FTSE Below 6,000 Barrier As Oil Touches $37


The FTSE 100 has joined other global stock markets in bleeding value, with investors fleeing commodities as oil prices tumble further and a US interest rate hike looms.

London’s premier share index shed 135 points or 2.2% during trading on Friday, to close at 5,952.

It equated to a loss, in value terms, of £34bn on Friday alone following a week of woe that saw the FTSE lose ground each day – spelling further bad news for pension pots and other investments.

All eyes were on Brent crude, which fell as much as 4.5% during afternoon trading to $37.9 a barrel – driven by an International Energy Agency prediction that the record glut in oil stocks could last until late next year.

Investors were also looking ahead to next week, when the US Federal Reserve (Fed) is widely expected to raise interest rates for the first time in nine years despite international concerns about the impact.

Such a move would likely strengthen the dollar further and depress the cost of commodities, such as oil, even more as they are priced in dollars.

Another knock-on effect would be to raise the cost of servicing the debts of many emerging market economies – denting their growth efforts.

The FTSE fallers were dominated by their exposure to commodities in the mining-heavy index but were actually led by the asset management firm, Old Mutual.

It lost more than 10% of its value for the second day running on the back of political turmoil in South Africa, where much of its business is based.

The rand sank to a record low against the dollar after President Jacob Zuma sacked his finance minister.

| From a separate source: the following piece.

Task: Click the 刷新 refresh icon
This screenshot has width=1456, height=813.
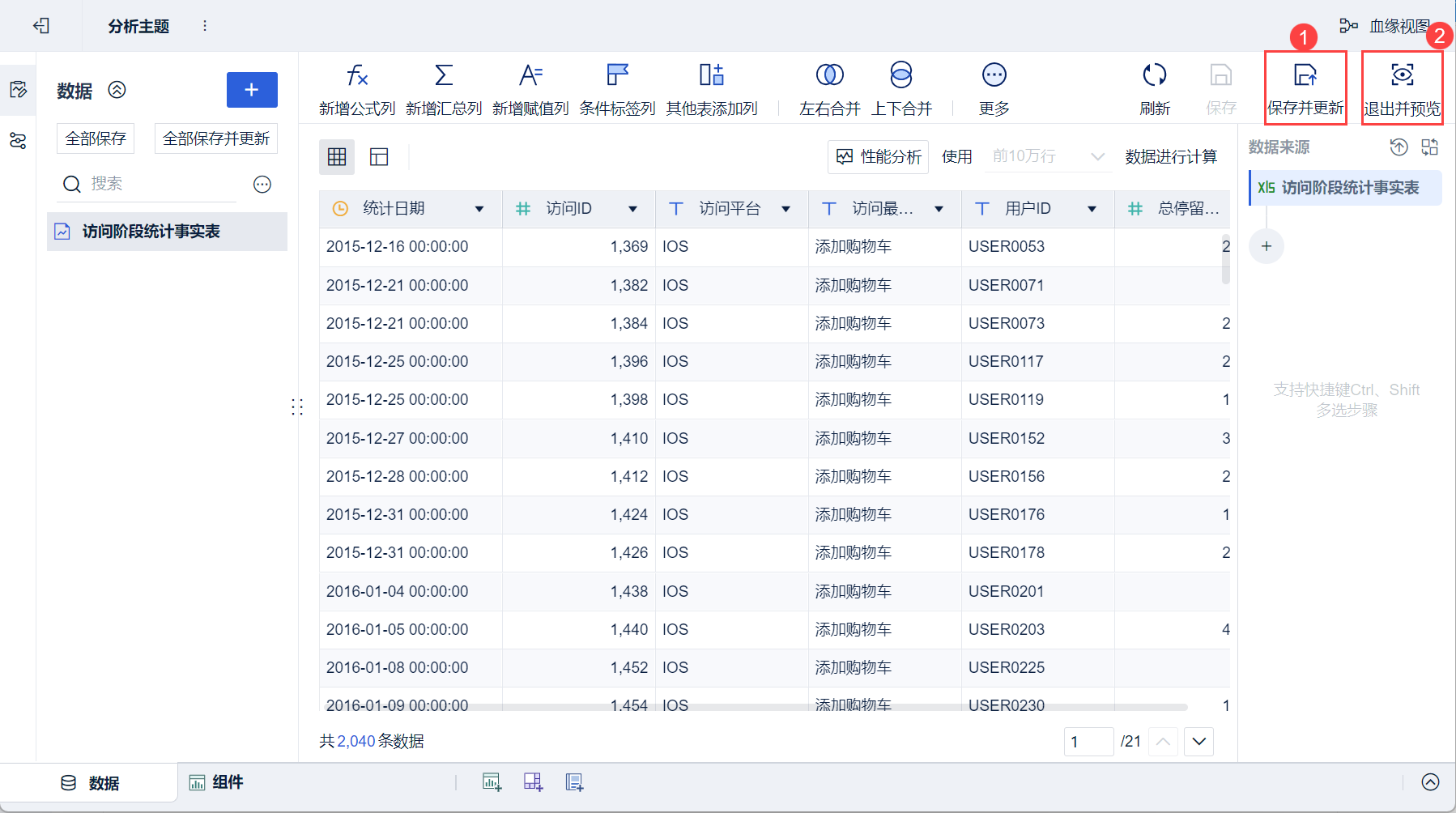Action: tap(1154, 75)
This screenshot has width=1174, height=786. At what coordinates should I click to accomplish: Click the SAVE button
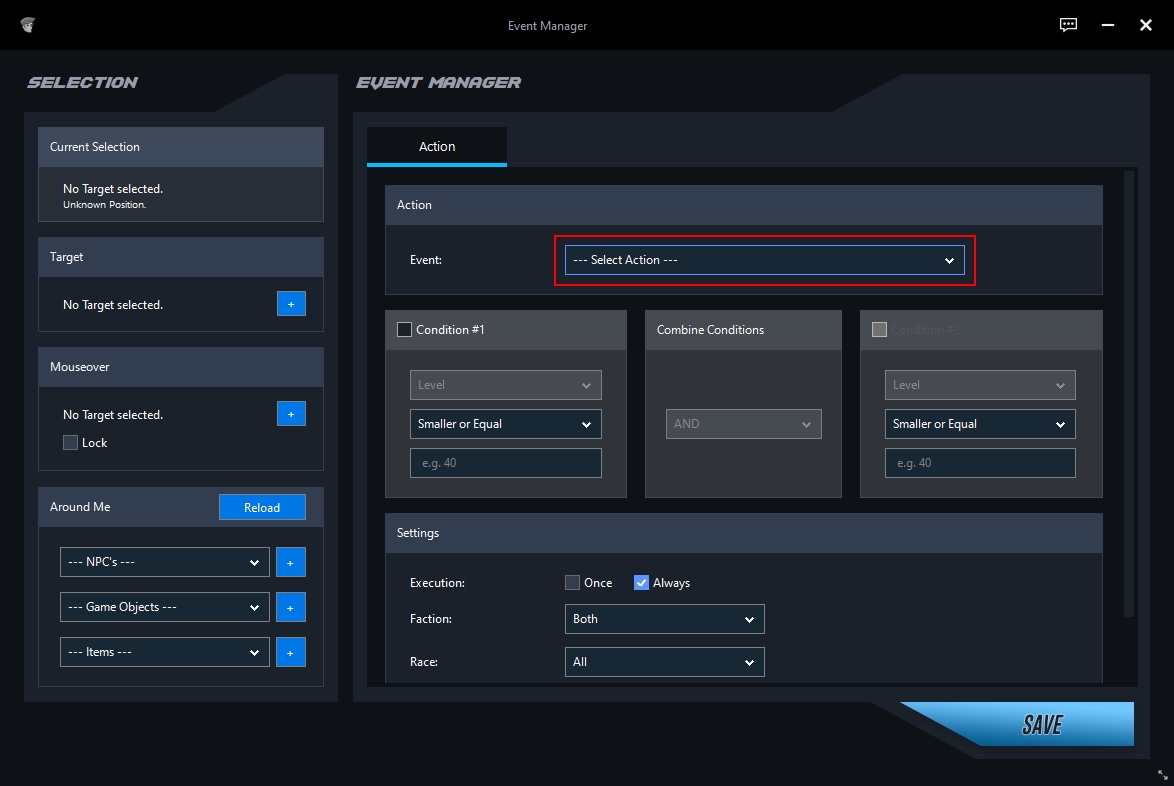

There were wider fears for the global economy evident across European trading, with traders citing weakness in China’s currency, the yuan.

The DAX in Germany closed 2.4% lower while in New York, the S&P 500 was 1.6% down mid-way through its final session of the week.

Stocks to suffer in London on Friday included Anglo American, down 8.1%, and BHP Billiton which lost more than 5%.

The FTSE started the year at 6,566 and is currently 9.1% worse off.

David Buik, market commentator at Panmure Gordon, said: “Understandable correction waited in the wings in the early weeks of 2015 when oil dropped from $65 a barrel to $52.

“But then the FTSE 100, on reasonable earnings and no logical alternative asset class competition ploughed its way to a record 7104 at the end of April. But it never had the legs or the conviction to push on.

“Soon warning bells in the shape of distress signals affecting growth in China threatened a meltdown. Oil prices continued to recede; that rattled the market’s confidence.

“Add to that ridiculous unsubstantiated threats from the Fed to raise interest rates, which made for a very strong dollar, thus trashing emerging markets brought about a change in sentiment.

“Investors suddenly realised that stock markets were not delivering growth, triggering a fall in the FTSE 100 to 5900 in August.”

He cited the “dramatic cut” in resource prices since for helping take the mining sector down by an average 65% in 2015 to date.